## WHAT YOU NEED TO DO
Exact reproduction required: the lines below from the line with "Click the 续费礼包 pill badge" to the line with "This screenshot has width=825, height=536.", both ends included, and no others.
DATA FOR PROCESSING: Begin
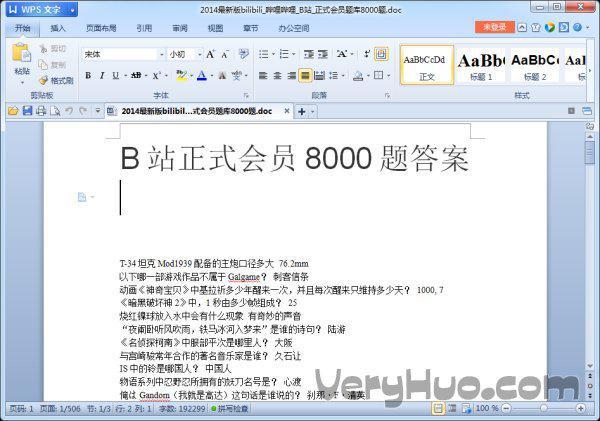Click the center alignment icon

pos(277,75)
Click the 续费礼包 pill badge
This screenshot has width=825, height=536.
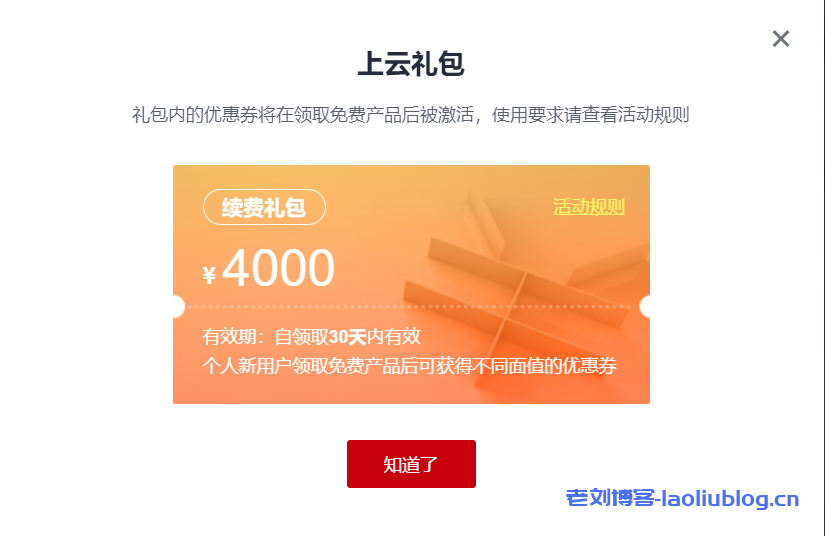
DATA FOR PROCESSING: End
DATA FOR PROCESSING: Begin
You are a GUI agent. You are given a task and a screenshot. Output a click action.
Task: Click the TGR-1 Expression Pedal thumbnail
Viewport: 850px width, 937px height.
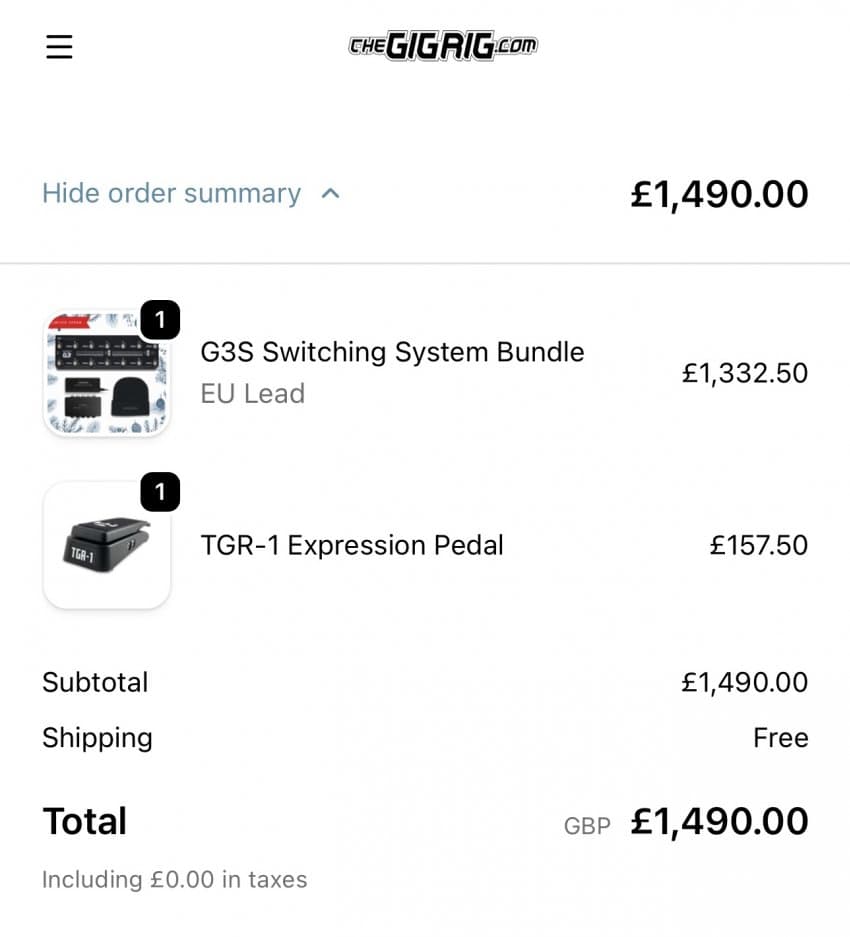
DATA FOR PROCESSING: End
## ANSWER SPACE
Click the 续费礼包 pill badge
This screenshot has width=825, height=536.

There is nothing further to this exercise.